▸ **Tâches à réaliser**:
[A] Recopiez sans rien changer le passage de l'article sur les nouveaux OGM situé entre « C’est un ressort » et « toute plante OGM. », bornes incluses.
[B] Traduisez en anglais la phrase suivante de l'article sur les nouveaux OGM : « Quoi qu’il en soit, l’UE dispose de règles fermes qui s’imposent à toute plante OGM. »
[C] Écrivez, s'il vous plaît, la suite de l'article sur les nouveaux OGM en reprenant après sa dernière phrase.

▸ **Extrait présenté**:
+ + + + + + +

Nouveaux OGM : La France se croit au Far-West

Deux hautes cours de justices ont rendu des jugements sans appel : les « nouvelles techniques de sélection » sont bien des OGM. Pourtant, la France continue à ignorer ces décisions, et prétend changer une loi européenne qui la dérange.

C’est un ressort classique du western : la bourgade où un caïd se moque du droit étatsunien et intimide les habitants pour imposer « sa loi du plus fort ». Voilà le scénario que nous joue depuis un an le gouvernement français à propos des nouveaux OGM. Dans un film précédent, les multinationales des pesticides ont tenté d’imposer des plantes transgéniques (dont le matériel génétique a été modifié par l’ajout de séquences issues d’autres plantes), mais un groupe de pionniers idéalistes ont réussi, après moult péripéties et combats épiques, à faire adopter des règles de régulation. Oh, ce n’était qu’une demi-victoire : la France a certes fini par interdire les cultures commerciales d’OGM, mais d’autres pays de l’Union européenne les ont seulement régulées. Quoi qu’il en soit, l’UE dispose de règles fermes qui s’imposent à toute plante OGM.

+ + + + + + +

▸ **Enregistrements fournis**:
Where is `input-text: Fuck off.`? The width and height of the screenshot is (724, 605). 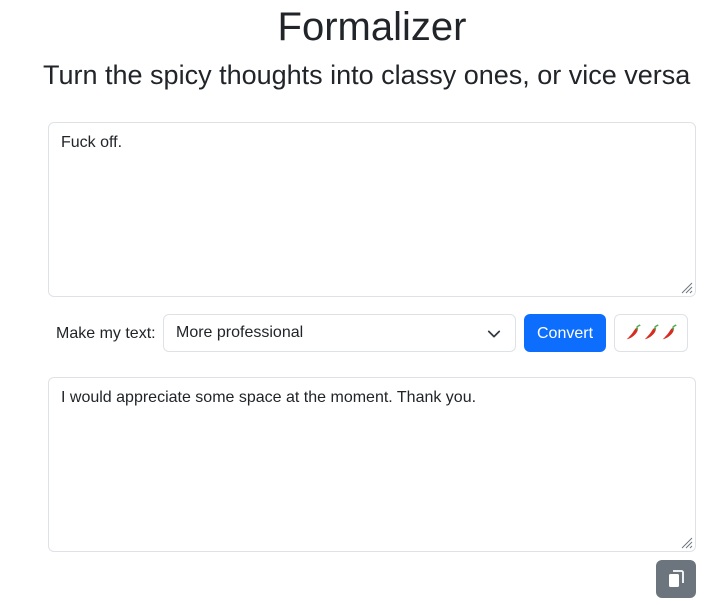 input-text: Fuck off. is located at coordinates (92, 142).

+ + + + + + +

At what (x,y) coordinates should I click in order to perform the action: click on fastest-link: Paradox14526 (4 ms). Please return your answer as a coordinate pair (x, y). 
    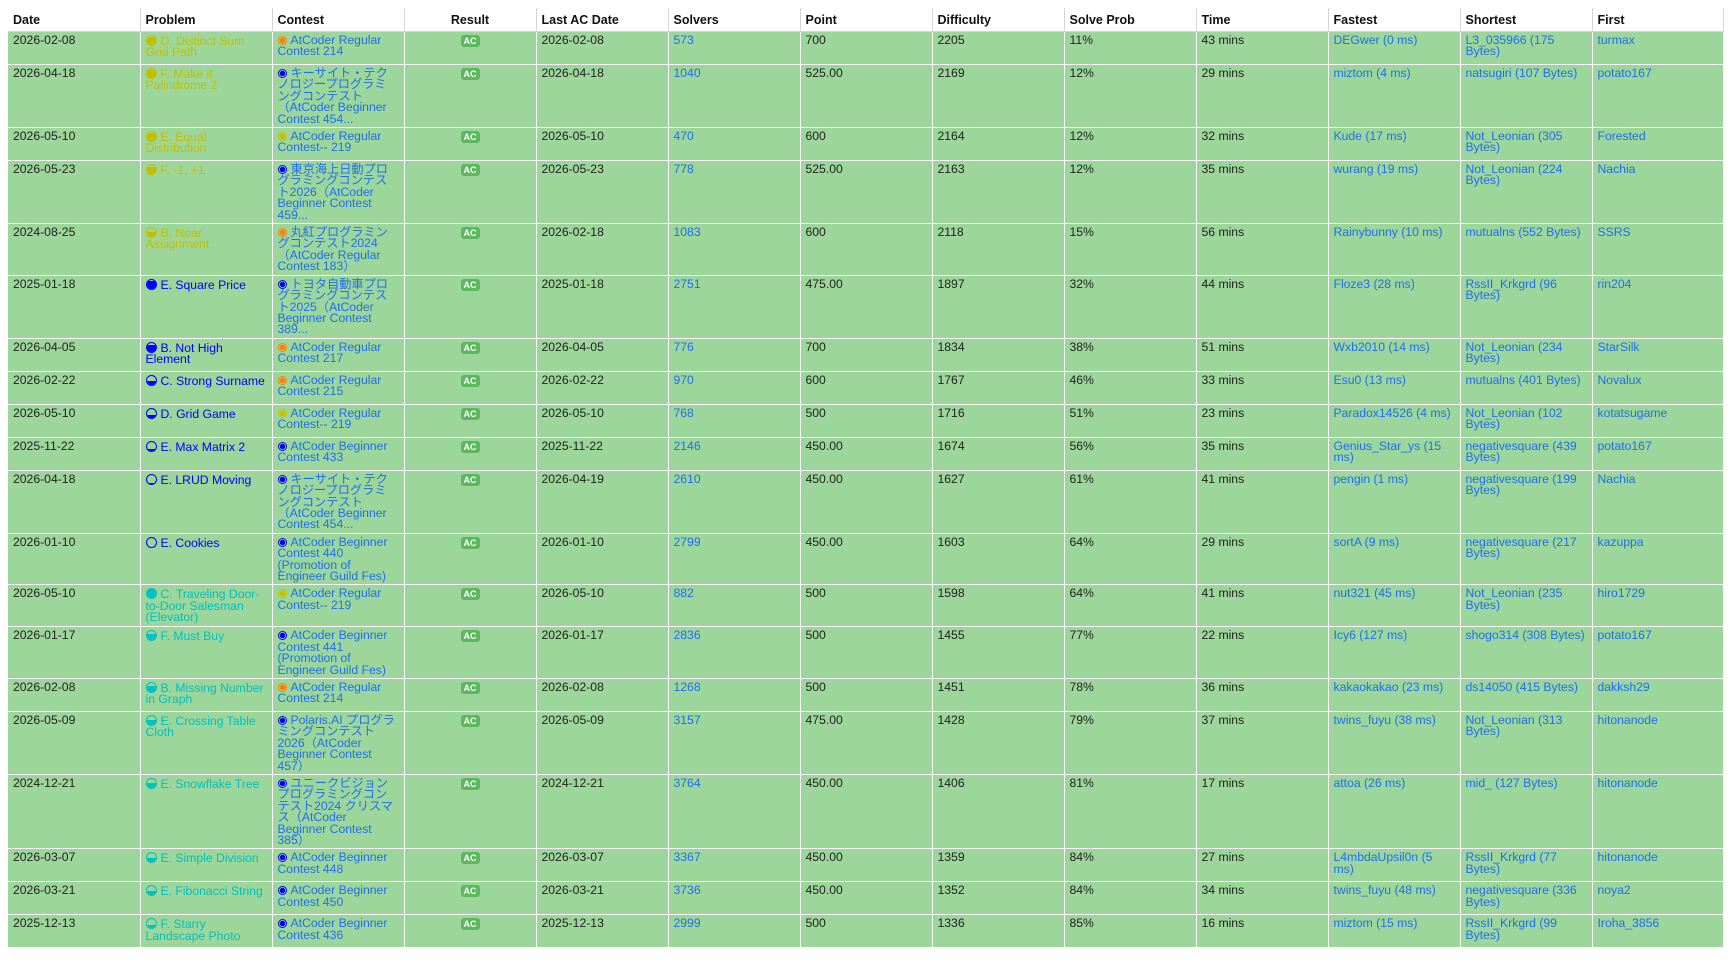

+ + + + + + +

▸ **Réponses obtenues**:
[A]
C’est un ressort classique du western : la bourgade où un caïd se moque du droit étatsunien et intimide les habitants pour imposer « sa loi du plus fort ». Voilà le scénario que nous joue depuis un an le gouvernement français à propos des nouveaux OGM. Dans un film précédent, les multinationales des pesticides ont tenté d’imposer des plantes transgéniques (dont le matériel génétique a été modifié par l’ajout de séquences issues d’autres plantes), mais un groupe de pionniers idéalistes ont réussi, après moult péripéties et combats épiques, à faire adopter des règles de régulation. Oh, ce n’était qu’une demi-victoire : la France a certes fini par interdire les cultures commerciales d’OGM, mais d’autres pays de l’Union européenne les ont seulement régulées. Quoi qu’il en soit, l’UE dispose de règles fermes qui s’imposent à toute plante OGM.

[B] In any case, the EU has firm rules that apply to every GMO plant.

[C]
Quand s’ouvre le film en cours, quelques gros ranchers ont fomenté un coup fumant. Ils ont dégoté des fines gâchettes (les « ciseaux moléculaires » CRISPR-CAS9) et découvert de vieux chevaux de retour (les plantes issues de mutagenèse dirigée, étrangement passées jusqu’à présent sous les radars). Au culot, ils les prétendent non-OGM car les modifications génétiques de ces plantes ne sont pas issues de transgenèse (gène extérieur) mais d’une évolution interne à leur génome. Mais le culot ne passe plus. Les pionniers ont vieilli mais sont toujours là. Ils savent bien que ces « nouveaux OGM » (CRISPR-CAS9) ou « OGM cachés » (mutagenèse) sont sans aucun doute des organismes « génétiquement modifiés ». Modifié ne veut pas dire transgenèse. Toute modification humaine non-spontanée reste une modification humaine non-spontanée.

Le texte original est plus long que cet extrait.